The various signs and symptoms of pregnancy are often reliable, but none is diagnostic. A positive diagnosis must be made on objective findings, many of which are not produced until after the first trimester. However, more methods are becoming available to diagnose pregnancy at an early stage.

a) Urine Pregnancy Test: this is the most common method used to confirm pregnancy. Using antibodies, the test identifies the subunit of HCG, minimising cross-reaction with similarly structured hormones. The test is affordable, reliable and fast (1 - 5 minutes to obtain results) tool to diagnose pregnancy even in the office.

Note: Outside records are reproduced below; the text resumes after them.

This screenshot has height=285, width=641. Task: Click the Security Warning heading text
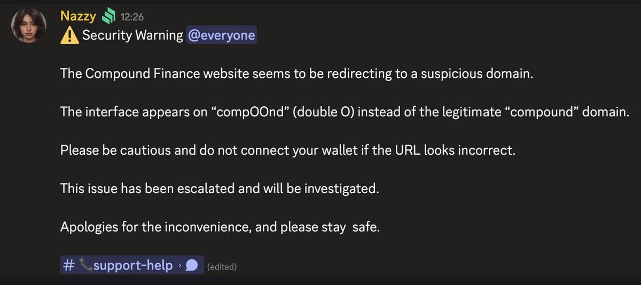pyautogui.click(x=131, y=35)
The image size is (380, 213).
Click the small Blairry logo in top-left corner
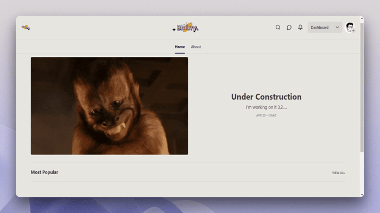tap(26, 28)
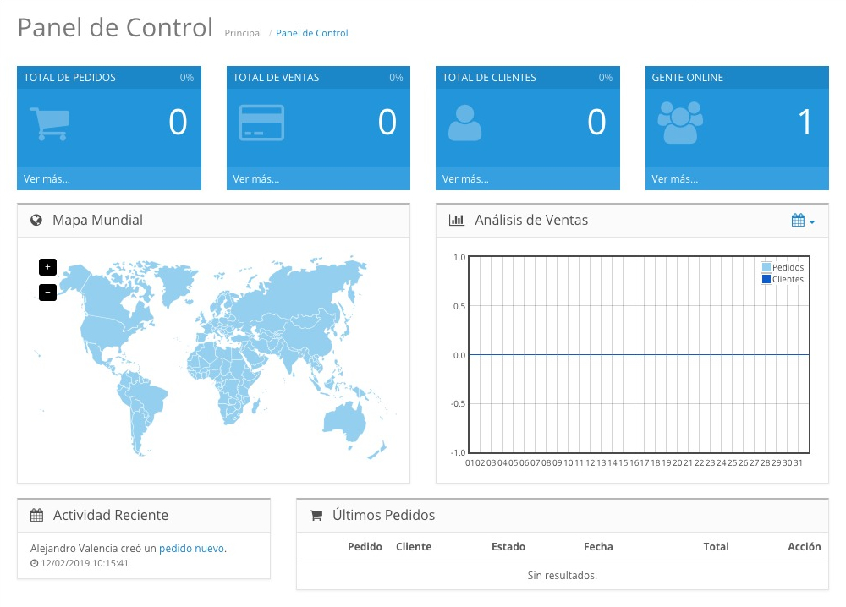Open Ver más under Gente Online
846x607 pixels.
[x=674, y=179]
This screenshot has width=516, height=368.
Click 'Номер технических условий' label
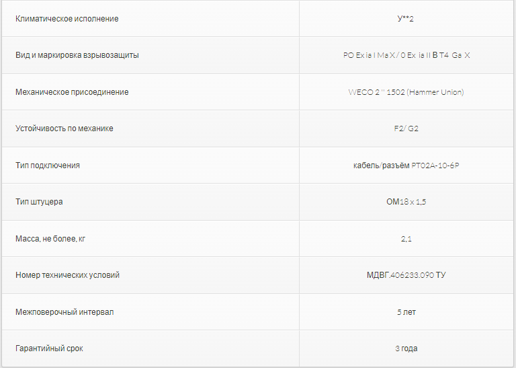click(x=68, y=275)
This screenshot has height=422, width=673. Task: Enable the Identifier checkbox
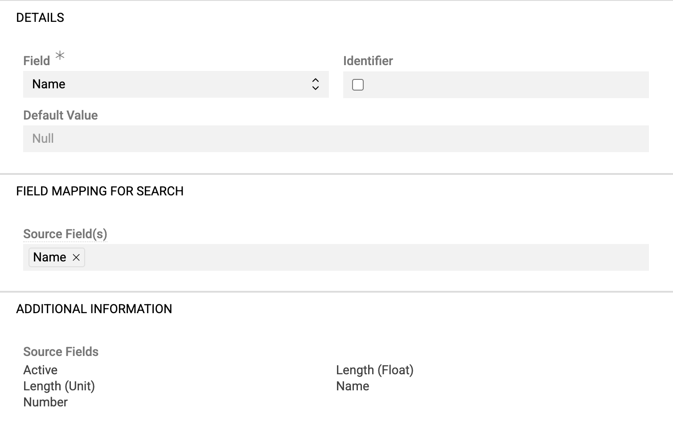[x=358, y=84]
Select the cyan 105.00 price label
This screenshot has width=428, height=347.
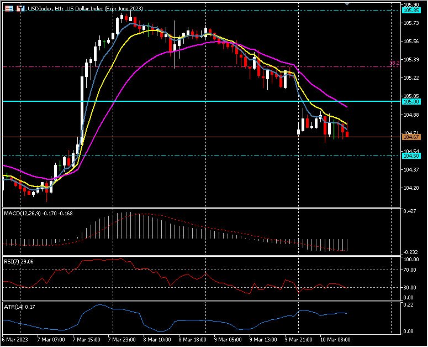[x=410, y=101]
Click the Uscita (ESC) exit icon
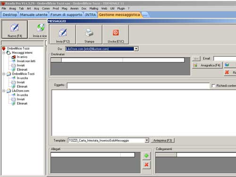The image size is (236, 177). [x=116, y=33]
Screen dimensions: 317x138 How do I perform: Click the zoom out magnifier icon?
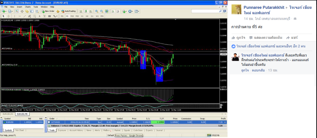[x=102, y=11]
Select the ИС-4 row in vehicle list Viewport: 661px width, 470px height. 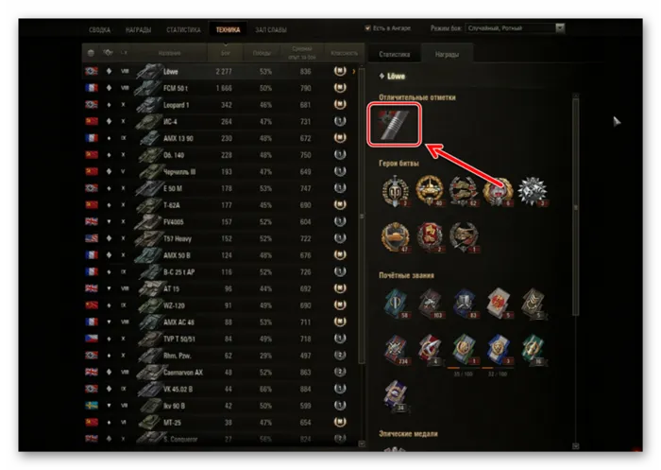click(x=220, y=121)
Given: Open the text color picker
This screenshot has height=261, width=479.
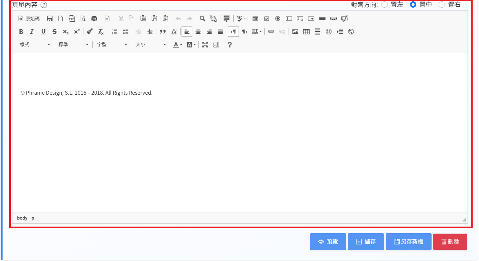Looking at the screenshot, I should pyautogui.click(x=177, y=45).
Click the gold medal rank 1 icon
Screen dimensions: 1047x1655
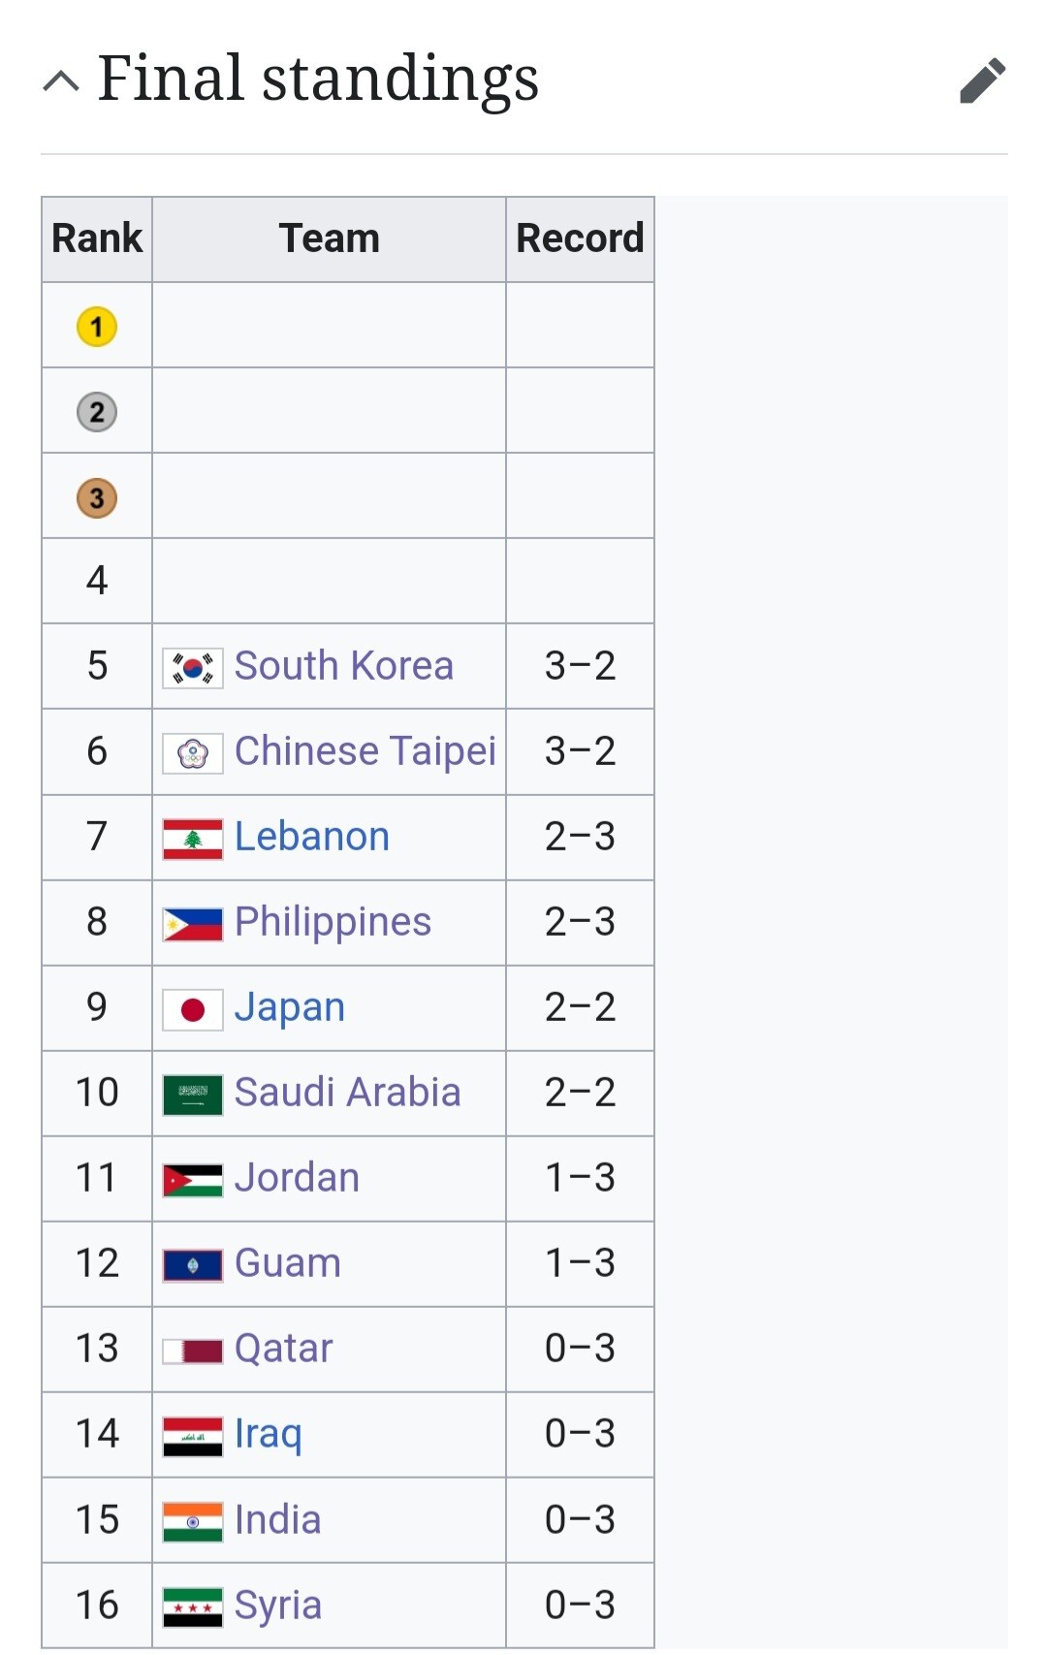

b) Foetal heart tones (FHTs): it is possible to detect FHT by handheld Doppler as early as ten weeks' of gestation. The normal foetal heart rate is 120 - 160 beats per minute. It may be detected by fetus-cope by 18 - 20 weeks' of gestation, although this device is rarely used at present.

c) Palpation of the foetus: after 22 weeks, the foetal outline can be palpated through the maternal abdominal wall. Foetal movements may be palpated after 18 weeks.

Clinical Parameters of Gestational Age

a) Uterine size: an early first-trimester examination usually correlates well with the estimated gestational age. The uterus is palpable just at the pubic symphysis at 8 weeks. At 12 weeks, the uterus becomes an abdominal organ and at 16 weeks is usually at the midpoint between the pubic symphysis and the umbilicus. The uterus is palpable at 20 weeks at the umbilicus. Fundal height (determined by measuring the distance in centimetres from the pubic symphysis to the curvature of the fundus) correlates roughly with the estimated gestational age at 26 - 34 weeks (Fig 9.2). After 36 weeks, the fundal height may decrease as the foetal head descends into the pelvis

b) Quickening: the first foetal movement is usually appreciated at 17 weeks in the average multipara and at 18 weeks in the average primipara.